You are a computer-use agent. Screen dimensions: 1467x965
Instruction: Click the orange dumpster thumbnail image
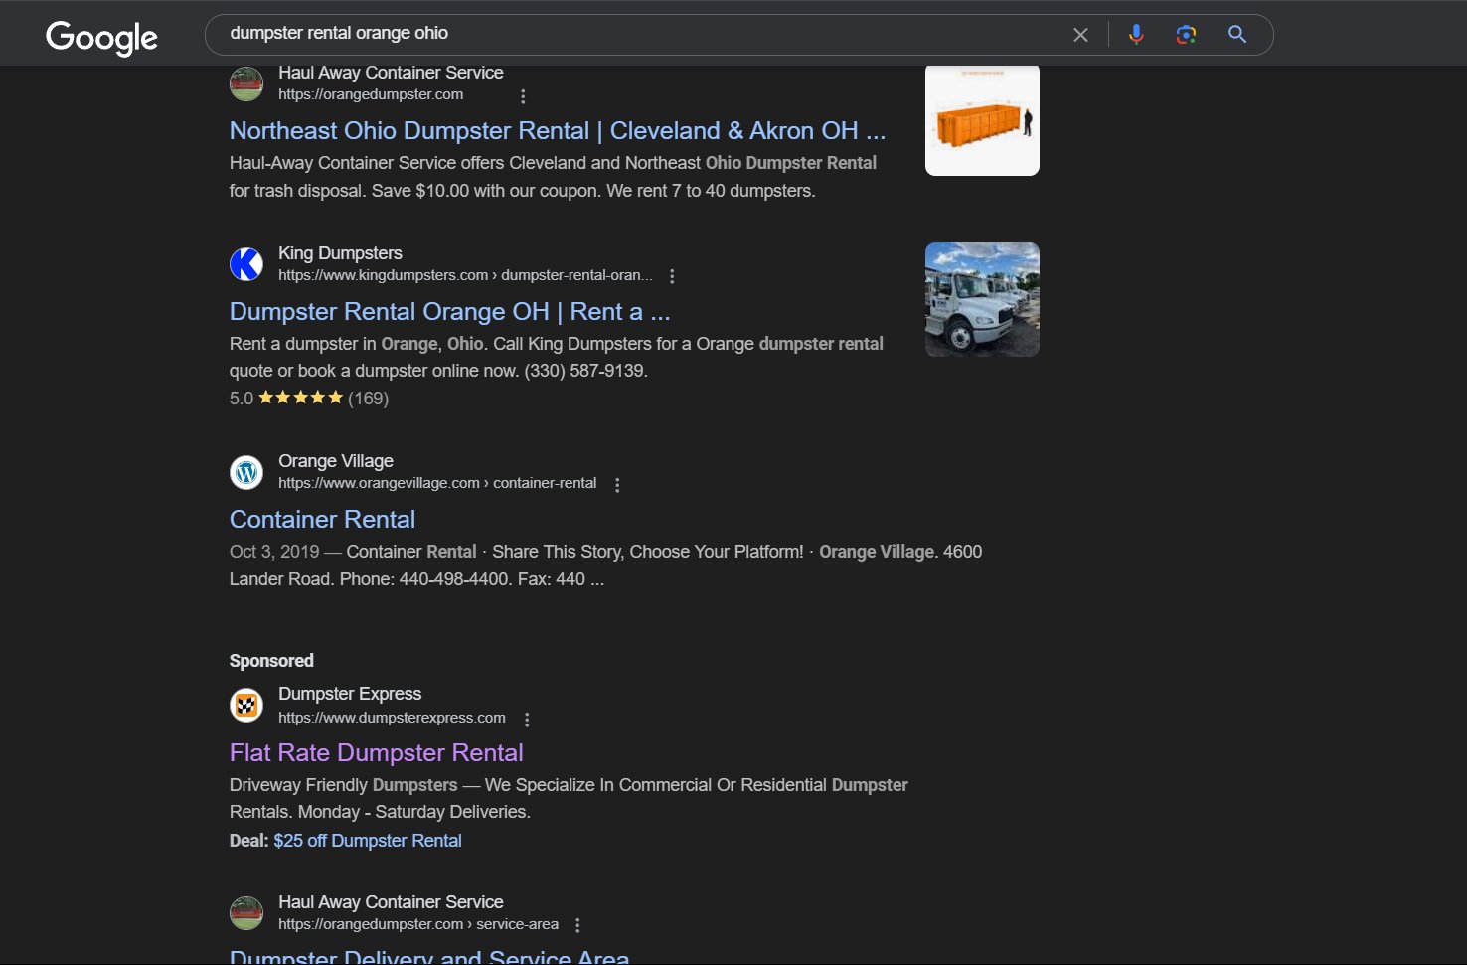tap(981, 119)
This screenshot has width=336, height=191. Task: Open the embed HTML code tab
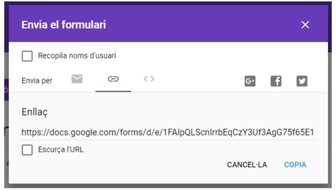pos(149,79)
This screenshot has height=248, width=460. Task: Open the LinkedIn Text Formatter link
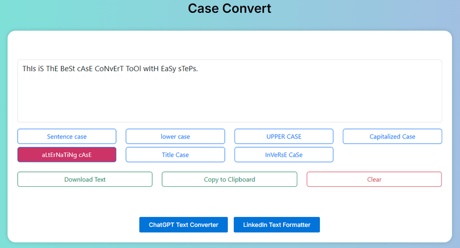(277, 225)
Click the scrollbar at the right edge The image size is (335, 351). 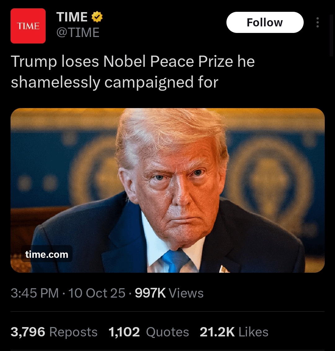pyautogui.click(x=332, y=36)
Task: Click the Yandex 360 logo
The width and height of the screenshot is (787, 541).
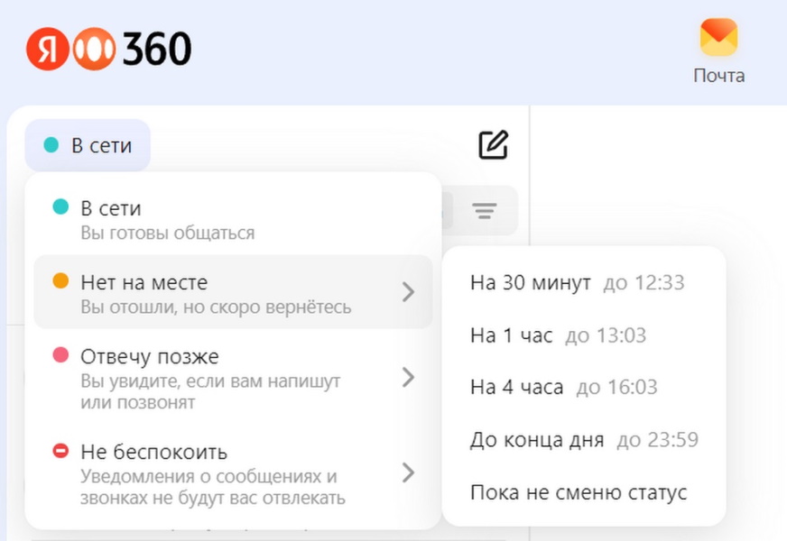Action: click(x=108, y=49)
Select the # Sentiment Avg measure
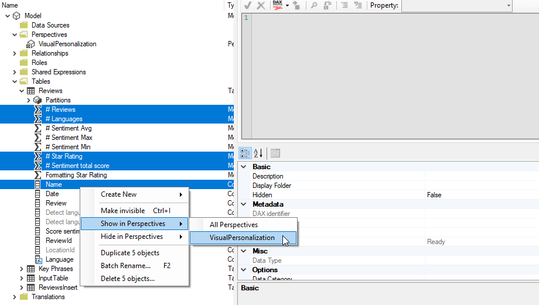The height and width of the screenshot is (305, 539). pos(68,128)
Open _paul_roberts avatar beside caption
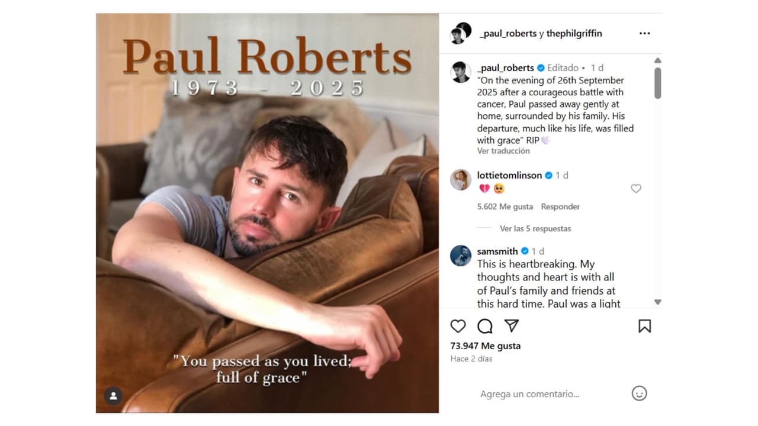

● Required work
Write out word for word every line from the line with "The width and" through the final line of the records, both included, skipping the pictures.

● Response area
The width and height of the screenshot is (787, 541).
Action: click(x=108, y=49)
Select the # Sentiment Avg measure
The height and width of the screenshot is (305, 539). pos(68,128)
Open _paul_roberts avatar beside caption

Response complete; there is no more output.